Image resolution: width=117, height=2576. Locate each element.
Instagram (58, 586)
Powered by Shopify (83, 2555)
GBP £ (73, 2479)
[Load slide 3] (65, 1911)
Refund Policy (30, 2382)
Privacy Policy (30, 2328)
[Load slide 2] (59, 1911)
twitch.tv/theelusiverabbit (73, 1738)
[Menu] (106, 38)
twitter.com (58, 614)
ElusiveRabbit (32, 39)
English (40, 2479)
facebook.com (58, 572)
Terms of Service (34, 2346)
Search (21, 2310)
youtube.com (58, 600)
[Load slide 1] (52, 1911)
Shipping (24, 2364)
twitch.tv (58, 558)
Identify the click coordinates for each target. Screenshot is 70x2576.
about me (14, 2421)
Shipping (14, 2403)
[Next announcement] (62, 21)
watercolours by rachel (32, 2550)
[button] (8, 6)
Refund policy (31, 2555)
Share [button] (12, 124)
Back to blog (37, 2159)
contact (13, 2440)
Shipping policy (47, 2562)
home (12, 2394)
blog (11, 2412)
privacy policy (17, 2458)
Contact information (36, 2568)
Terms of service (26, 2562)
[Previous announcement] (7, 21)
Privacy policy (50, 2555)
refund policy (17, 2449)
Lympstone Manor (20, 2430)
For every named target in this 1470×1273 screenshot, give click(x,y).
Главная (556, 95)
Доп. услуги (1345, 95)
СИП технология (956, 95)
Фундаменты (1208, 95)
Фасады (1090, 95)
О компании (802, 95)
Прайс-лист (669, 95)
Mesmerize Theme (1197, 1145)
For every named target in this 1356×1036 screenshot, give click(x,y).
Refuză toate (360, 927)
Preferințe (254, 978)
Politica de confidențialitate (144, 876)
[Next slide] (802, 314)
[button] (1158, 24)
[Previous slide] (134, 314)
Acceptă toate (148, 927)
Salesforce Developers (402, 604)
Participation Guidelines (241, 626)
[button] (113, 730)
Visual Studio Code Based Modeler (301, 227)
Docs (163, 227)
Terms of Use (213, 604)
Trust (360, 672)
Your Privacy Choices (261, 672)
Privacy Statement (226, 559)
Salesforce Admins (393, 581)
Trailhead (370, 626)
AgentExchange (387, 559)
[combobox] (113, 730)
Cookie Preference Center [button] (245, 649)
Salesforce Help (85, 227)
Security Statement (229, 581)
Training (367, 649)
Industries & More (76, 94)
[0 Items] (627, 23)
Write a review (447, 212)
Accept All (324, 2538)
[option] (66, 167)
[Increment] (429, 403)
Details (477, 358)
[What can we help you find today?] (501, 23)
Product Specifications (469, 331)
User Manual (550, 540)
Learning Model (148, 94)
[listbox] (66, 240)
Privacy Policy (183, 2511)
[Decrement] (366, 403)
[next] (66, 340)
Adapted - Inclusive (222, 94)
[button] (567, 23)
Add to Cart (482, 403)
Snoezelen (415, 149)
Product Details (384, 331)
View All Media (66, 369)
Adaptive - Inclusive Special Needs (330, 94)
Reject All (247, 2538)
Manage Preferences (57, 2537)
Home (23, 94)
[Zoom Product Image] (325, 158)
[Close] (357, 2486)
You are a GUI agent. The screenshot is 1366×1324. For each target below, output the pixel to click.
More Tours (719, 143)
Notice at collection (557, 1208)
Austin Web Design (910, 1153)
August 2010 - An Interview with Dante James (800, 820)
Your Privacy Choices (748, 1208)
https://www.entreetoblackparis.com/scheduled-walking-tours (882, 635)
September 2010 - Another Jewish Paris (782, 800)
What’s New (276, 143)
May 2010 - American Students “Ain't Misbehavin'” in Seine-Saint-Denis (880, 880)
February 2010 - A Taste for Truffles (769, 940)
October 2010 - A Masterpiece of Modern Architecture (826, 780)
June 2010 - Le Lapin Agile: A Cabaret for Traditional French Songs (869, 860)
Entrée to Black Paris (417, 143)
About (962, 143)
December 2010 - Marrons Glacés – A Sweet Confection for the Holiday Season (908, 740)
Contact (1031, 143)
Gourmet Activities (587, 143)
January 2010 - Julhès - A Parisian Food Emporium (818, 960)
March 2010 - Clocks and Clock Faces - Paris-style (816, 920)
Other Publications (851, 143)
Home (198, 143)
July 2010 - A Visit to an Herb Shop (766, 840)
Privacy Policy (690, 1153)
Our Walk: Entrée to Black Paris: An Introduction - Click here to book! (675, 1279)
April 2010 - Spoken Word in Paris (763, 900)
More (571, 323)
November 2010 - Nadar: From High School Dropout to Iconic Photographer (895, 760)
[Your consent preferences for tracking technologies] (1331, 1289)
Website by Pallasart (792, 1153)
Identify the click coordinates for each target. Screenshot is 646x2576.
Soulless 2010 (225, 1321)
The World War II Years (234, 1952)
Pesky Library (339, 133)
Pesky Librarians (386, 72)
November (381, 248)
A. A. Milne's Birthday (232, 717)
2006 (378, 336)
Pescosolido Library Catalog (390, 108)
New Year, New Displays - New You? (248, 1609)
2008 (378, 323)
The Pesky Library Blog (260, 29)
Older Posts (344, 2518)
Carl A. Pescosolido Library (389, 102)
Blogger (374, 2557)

----

◆ Exercise ◆
Filter the listing down to the lines holding the word "Choices", and return those.

◆ Expected answer ◆
Your Privacy Choices (261, 672)
Your Privacy Choices (748, 1208)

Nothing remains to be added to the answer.